▶ _WHAT IS EXPECTED_
Count, in the entries, the lines with "will". Answer with the number only.

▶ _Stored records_
*** Block opens ***

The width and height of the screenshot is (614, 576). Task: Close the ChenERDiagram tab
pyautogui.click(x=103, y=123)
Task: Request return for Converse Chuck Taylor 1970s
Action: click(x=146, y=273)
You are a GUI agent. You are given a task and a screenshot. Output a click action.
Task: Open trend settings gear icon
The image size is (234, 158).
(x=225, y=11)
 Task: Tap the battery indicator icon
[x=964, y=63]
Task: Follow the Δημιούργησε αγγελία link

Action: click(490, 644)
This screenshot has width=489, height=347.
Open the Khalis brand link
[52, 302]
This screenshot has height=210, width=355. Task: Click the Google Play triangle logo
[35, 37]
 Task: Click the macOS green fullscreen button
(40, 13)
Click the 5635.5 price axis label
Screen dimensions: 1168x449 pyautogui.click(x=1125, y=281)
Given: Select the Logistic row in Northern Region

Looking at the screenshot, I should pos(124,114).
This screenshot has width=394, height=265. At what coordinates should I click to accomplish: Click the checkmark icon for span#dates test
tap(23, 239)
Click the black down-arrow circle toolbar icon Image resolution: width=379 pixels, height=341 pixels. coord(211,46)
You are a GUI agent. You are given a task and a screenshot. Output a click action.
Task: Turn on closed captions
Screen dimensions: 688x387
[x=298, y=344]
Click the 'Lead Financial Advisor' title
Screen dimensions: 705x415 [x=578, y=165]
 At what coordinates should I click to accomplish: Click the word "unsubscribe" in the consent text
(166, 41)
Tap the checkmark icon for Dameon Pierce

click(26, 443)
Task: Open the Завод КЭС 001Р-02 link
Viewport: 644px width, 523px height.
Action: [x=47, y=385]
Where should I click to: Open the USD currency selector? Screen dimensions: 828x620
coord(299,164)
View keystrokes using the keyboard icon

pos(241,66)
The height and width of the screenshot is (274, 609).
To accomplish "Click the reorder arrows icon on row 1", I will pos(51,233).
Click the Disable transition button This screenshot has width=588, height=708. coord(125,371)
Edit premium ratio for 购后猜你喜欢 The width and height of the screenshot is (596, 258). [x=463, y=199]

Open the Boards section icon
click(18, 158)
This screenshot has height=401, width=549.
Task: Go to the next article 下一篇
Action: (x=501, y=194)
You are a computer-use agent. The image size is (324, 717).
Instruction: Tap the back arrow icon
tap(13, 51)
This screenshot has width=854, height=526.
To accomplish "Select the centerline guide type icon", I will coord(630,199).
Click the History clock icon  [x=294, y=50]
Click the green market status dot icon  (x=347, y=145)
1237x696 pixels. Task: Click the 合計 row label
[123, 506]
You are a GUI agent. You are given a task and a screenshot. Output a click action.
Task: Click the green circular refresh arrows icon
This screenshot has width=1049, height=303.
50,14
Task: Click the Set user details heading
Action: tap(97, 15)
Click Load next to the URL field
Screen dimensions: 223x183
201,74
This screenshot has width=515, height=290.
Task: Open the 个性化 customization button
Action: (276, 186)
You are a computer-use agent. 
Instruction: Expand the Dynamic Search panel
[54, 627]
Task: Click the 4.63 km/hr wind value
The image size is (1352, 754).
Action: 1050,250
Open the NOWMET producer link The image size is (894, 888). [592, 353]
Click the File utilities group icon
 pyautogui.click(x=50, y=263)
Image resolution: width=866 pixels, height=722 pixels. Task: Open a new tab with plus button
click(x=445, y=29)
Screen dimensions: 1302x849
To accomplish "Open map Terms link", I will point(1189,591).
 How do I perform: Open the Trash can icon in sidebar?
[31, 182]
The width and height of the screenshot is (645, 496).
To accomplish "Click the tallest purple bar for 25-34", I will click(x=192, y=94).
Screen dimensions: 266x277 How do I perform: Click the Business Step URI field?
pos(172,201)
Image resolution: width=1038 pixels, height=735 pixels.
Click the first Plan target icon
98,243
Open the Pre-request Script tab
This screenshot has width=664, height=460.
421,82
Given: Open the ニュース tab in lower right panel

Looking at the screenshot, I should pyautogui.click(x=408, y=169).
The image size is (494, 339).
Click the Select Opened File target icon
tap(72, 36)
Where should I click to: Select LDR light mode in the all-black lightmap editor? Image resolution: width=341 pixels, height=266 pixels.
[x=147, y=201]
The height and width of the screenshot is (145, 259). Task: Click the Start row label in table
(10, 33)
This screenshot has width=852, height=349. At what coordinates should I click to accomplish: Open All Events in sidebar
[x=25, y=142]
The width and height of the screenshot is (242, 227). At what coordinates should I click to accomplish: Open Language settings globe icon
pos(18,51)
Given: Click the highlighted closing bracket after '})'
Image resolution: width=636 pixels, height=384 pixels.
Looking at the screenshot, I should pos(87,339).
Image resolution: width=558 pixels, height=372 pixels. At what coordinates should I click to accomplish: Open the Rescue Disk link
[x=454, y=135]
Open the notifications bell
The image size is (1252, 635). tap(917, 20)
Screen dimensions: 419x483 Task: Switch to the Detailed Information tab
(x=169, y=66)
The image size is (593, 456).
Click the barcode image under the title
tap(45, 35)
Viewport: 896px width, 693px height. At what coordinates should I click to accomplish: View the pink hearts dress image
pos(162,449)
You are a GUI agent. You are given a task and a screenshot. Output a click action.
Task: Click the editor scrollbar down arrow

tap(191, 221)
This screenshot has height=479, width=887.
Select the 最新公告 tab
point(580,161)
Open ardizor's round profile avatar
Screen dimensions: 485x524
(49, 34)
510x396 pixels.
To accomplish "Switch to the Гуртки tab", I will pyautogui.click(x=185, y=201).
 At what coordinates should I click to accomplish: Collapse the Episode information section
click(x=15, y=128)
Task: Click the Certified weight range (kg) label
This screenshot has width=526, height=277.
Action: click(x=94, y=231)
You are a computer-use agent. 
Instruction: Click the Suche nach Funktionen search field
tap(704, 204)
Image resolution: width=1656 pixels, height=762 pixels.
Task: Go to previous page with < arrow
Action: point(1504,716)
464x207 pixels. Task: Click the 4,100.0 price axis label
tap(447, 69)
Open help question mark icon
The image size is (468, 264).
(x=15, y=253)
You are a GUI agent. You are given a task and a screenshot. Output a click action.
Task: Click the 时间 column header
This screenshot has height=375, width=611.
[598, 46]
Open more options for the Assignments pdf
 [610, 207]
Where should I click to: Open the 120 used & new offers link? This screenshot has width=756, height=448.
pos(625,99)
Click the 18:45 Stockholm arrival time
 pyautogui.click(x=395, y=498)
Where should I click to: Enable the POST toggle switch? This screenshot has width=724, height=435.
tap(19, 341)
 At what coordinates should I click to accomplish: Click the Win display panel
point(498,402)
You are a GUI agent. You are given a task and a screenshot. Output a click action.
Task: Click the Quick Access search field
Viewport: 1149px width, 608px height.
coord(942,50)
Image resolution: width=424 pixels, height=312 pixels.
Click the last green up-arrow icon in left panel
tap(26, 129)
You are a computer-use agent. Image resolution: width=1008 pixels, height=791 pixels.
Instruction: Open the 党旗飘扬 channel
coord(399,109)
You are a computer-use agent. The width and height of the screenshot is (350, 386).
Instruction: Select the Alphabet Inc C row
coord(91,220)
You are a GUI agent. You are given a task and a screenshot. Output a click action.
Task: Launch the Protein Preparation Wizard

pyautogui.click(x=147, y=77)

*** Block closes ***

▶ _TASK RESULT_
5